First, there's the sex prediction business. I'm not really clear on just how well we can judge sex -- including how many less reported conditions, conditions that have often been masked as simply male or female -- before the abortion decision is made. Kessler
has reported a history of surgeries by doctors after
birth to 'reinforce' whichever
sex (usually binary) each individual doctor believed the baby could best pass
as. Now, I'm not sure if medicine has somehow found a more precise empirical basis to fix upon sex earlier since then... It makes me very skeptical, though.
Yet for many people, it's enough to say that we can guess sometimes, or many times. Or perhaps the idea would be only to punish people for aborting based on a guess about sex -- even if those guesses are not
always technically accurate. Then it would be an ethical question about the parent's decision style, more than a question about any actual being to be protected. I don't think this is exactly a new point in the abortion debate. It's either a chance for a baby to be created/born (as you prefer) or not.
However, here the anti-abortion camp has -- I must say, cleverly -- rephrased the problem as "No, that's not all: What if it's a chance for a girl
or not." It sounds like someone was betting that a female life (or prior ingredients for that female life) will be more
protected. From an anti-abortion view, this works, if one assumes: 'There already is something we call life there, now deal with it.' I am more of the opinion that we can't reasonably force other people to leverage every potential building block of the universe, every possible project biological or otherwise, at great pain and risk. I'd say, first, it would be preferable to more evenly distribute opportunities across the people who are out of the womb (and btw: then more of them would probably not have abortions). However, to go on playing this game... I don't think it's practical to monitor for this form of discrimination as a national-clinical regime would require:
I'm reading that Franks, who authored the House bill of the moment, claimed it was necessary due to a mix of cultural and racial distinctions.
Franks cited reports of a tendency to favor sons among specific Asian communities in the US, and also claimed that there is widespread abortion among Blacks. There may well be a real problem there, but I tend to agree with certain Asians (erm, Huff post wasn't very specific on that) who responded that we need to deal with the cultural stereotypes and socioeconomic structures that can make male babies seem preferable. I happen to believe those issues are not wholly limited to Asian immigrant communities. But perhaps there is room to debate the location and nature of the actual problem.
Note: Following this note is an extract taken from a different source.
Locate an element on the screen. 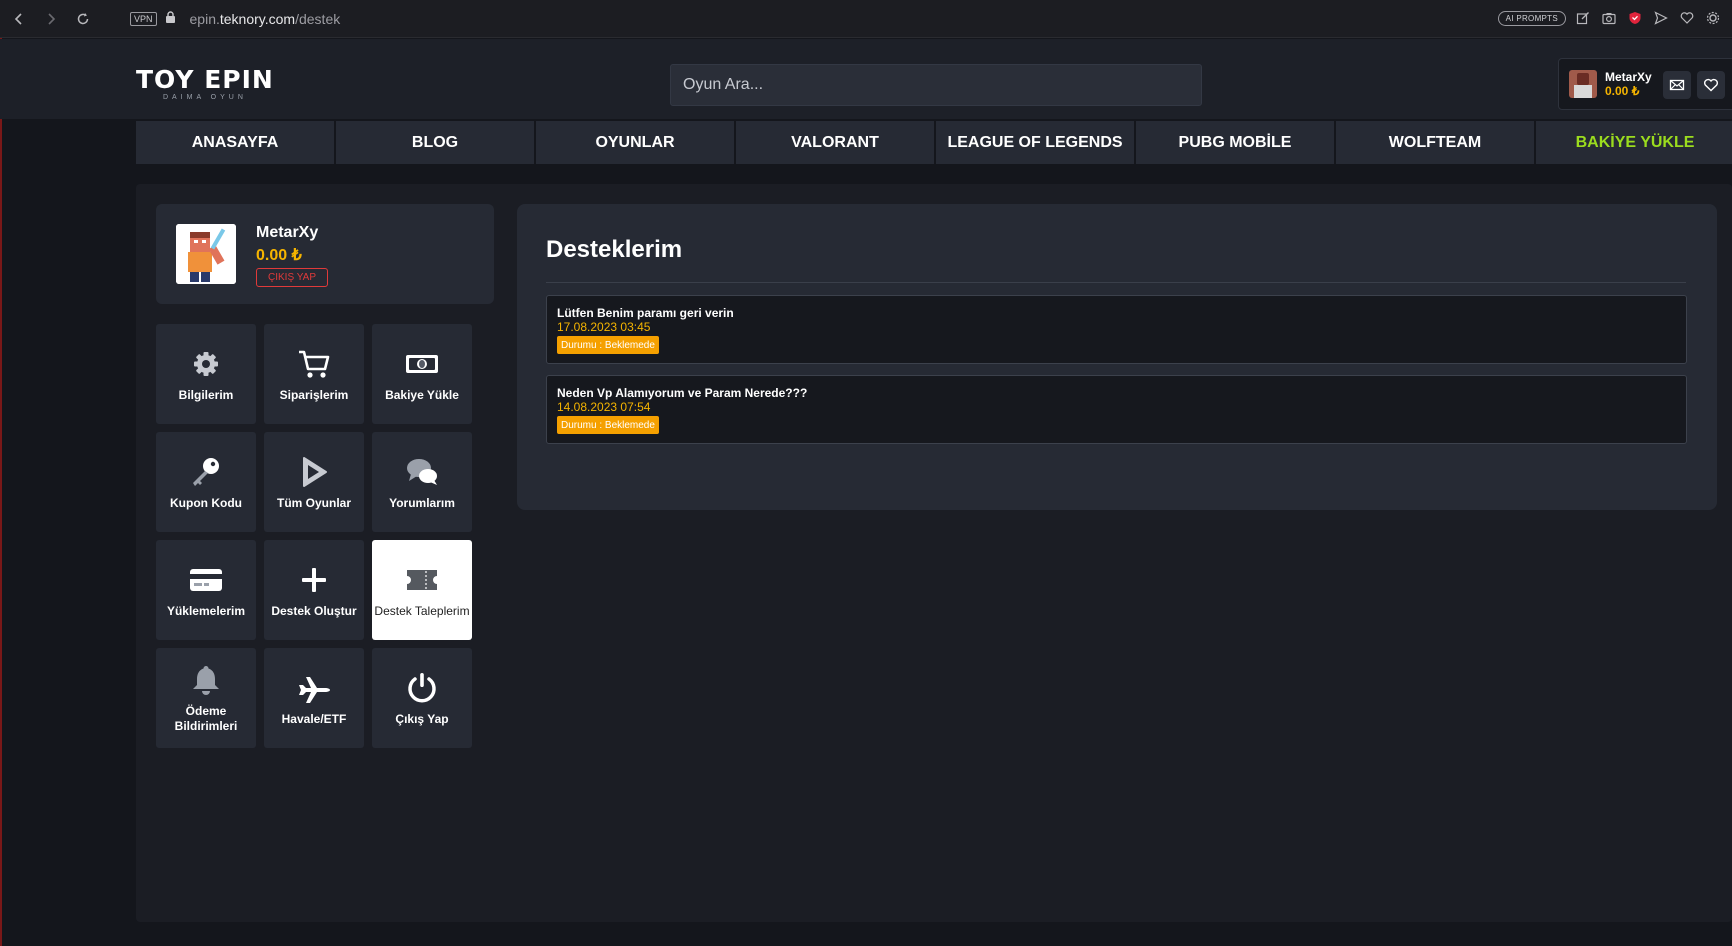 The height and width of the screenshot is (946, 1732). header-user-box: MetarXy 0.00 ₺ is located at coordinates (1645, 84).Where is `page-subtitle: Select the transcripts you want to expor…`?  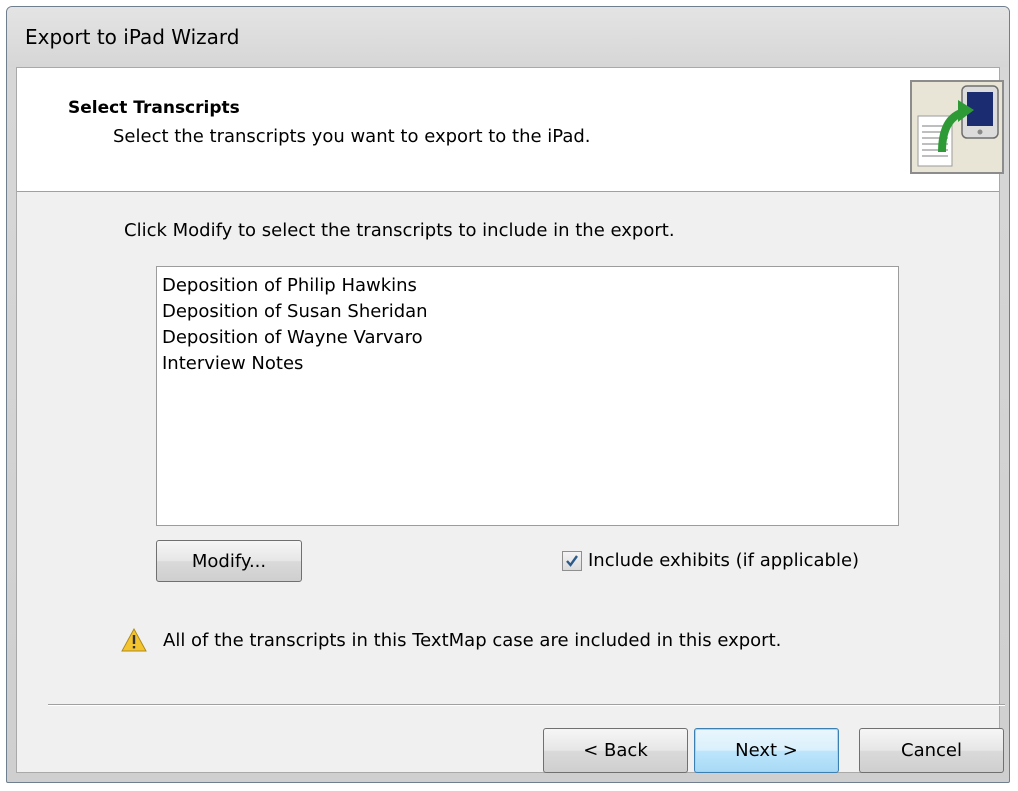 page-subtitle: Select the transcripts you want to expor… is located at coordinates (352, 136).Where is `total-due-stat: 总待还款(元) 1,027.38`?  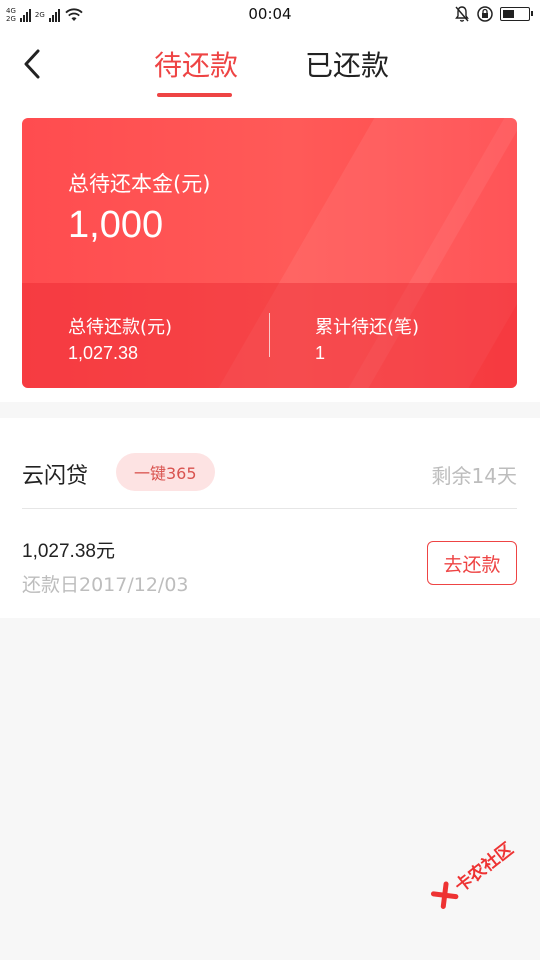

Even if the problem were largely isolated to particular urban (?) areas with particular immigrant communities, are we in a position to start a Civil Rights protest-era style, focused policing of those areas (as with school desegregation, but dealing with family and hospital life instead) -- as opposed to a blanket Affirmative Action-style monitoring of all abortions? I don't think a blanket program would have the means to establish how the parental decision was actually made. It would take quite a background check for every case, to even come close. If it were a regular academic interview project, it could easily take some weeks. Even the courts often give respondents a month to get back to them. Actually, I doubt even a very fast and focused program would have the resources to be much good at this. It might be a great job for some linguists and ethnographers, those who don't have ethical qualms about digging into family lives rather intrusively. Still I doubt we would be able to find and recruit, or be willing to pay on public funds, enough people with the skills to judge.